Tuning the structure and preferred orientation in reactively sputtered copper oxide thin films

Abstract

Binary copper oxide (Cu2O, Cu4O3 and CuO) thin films have been selectively deposited on glass and silicon substrates by magnetron sputtering at room temperature from a metallic copper target in various Ar–O2 reactive mixtures. The influence of oxygen flow rate and total pressure on the film structure and its preferred orientation has been studied. A schematic deposition diagram, which describes the film structure as a function of O2 flow rate and total pressure, is depicted by combining X-ray diffraction and Raman spectrometry. The oxygen flow rate process windows for Cu2O or Cu4O3 single phase synthesis are narrow, while that for CuO is wider. Between two single phase domains, biphase films are systematically deposited. It is found that the deposition total pressure is a relevant parameter to control the texture and the morphology of pure Cu2O and Cu4O3 films.

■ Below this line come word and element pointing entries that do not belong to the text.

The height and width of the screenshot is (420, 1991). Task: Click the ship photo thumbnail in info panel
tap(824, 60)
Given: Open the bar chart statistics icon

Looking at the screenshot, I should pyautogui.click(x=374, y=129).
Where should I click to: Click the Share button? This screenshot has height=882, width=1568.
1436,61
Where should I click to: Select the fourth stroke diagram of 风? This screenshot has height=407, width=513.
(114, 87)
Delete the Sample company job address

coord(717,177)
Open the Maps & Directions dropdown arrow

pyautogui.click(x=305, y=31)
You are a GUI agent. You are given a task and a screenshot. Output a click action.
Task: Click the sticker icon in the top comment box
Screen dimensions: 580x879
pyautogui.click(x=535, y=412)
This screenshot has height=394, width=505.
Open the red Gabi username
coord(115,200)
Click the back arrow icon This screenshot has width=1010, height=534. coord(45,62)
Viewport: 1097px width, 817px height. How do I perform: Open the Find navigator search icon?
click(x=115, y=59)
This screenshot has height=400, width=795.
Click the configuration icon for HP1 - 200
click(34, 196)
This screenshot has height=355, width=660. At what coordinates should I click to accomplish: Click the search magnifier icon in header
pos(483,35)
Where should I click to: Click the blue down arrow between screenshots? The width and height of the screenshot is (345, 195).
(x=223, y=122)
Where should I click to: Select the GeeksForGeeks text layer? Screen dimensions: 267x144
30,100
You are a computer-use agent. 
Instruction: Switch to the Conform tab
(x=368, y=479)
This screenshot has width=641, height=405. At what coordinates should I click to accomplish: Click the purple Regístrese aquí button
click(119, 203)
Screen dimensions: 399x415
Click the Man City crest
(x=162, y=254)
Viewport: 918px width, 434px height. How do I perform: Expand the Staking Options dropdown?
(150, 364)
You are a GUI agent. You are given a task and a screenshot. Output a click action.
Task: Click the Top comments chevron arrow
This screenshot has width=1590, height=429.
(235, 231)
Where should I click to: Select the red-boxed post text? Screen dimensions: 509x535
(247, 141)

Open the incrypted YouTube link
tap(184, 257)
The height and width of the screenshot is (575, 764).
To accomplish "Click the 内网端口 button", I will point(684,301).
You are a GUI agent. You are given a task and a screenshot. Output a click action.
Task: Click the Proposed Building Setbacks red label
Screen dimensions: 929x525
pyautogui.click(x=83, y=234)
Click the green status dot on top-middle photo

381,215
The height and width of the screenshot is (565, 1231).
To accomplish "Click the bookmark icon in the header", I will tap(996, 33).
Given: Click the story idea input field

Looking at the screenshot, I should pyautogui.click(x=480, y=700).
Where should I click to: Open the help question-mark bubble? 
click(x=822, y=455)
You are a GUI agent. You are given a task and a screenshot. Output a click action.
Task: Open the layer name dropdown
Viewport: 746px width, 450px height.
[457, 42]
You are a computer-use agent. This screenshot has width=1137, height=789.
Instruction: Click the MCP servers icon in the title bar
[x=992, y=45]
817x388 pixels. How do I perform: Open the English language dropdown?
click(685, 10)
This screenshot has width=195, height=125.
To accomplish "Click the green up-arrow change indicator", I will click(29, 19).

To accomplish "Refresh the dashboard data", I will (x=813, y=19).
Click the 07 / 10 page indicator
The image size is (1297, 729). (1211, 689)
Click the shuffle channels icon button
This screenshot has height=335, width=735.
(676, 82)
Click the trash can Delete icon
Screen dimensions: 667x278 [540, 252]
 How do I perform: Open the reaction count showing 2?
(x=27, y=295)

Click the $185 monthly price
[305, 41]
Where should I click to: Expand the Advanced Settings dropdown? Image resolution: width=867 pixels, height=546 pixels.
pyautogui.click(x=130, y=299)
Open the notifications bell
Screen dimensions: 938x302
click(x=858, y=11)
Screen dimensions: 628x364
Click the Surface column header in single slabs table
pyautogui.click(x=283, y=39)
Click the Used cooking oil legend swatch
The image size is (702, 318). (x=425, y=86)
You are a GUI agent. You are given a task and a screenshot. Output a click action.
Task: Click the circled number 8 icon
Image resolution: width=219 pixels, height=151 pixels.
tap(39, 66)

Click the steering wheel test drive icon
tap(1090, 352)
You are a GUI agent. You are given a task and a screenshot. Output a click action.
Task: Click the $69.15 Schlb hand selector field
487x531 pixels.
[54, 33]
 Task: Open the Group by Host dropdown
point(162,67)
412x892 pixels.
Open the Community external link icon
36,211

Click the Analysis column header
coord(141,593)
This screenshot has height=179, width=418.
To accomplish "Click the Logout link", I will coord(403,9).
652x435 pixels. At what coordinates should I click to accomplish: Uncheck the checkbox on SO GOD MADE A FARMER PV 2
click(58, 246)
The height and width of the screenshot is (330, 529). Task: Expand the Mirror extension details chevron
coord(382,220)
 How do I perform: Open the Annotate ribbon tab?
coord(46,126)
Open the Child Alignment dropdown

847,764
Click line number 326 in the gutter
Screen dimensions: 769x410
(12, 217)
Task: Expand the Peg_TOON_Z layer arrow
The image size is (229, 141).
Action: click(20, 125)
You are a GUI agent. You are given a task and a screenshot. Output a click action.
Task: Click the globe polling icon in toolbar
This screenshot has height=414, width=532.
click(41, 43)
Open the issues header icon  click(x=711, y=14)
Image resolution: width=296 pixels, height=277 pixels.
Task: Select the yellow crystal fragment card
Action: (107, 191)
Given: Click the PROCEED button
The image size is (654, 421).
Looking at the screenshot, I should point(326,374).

Low total pressure favors the growth of planes with high surface energy ((100) for Cu2O and (101) for Cu4O3) parallel to the substrate. On the other hand, high total pressure facilitates the growth of planes with low surface energy ((111) for Cu2O and (100) for Cu4O3). The oxygen flow rate is effective to control the preferred orientation of CuO thin films that evolves from 〈111〉 to 1¯ 1 1 with the increase of oxygen flow rate. These results are supported by transmission electron microscopy observation in cross section.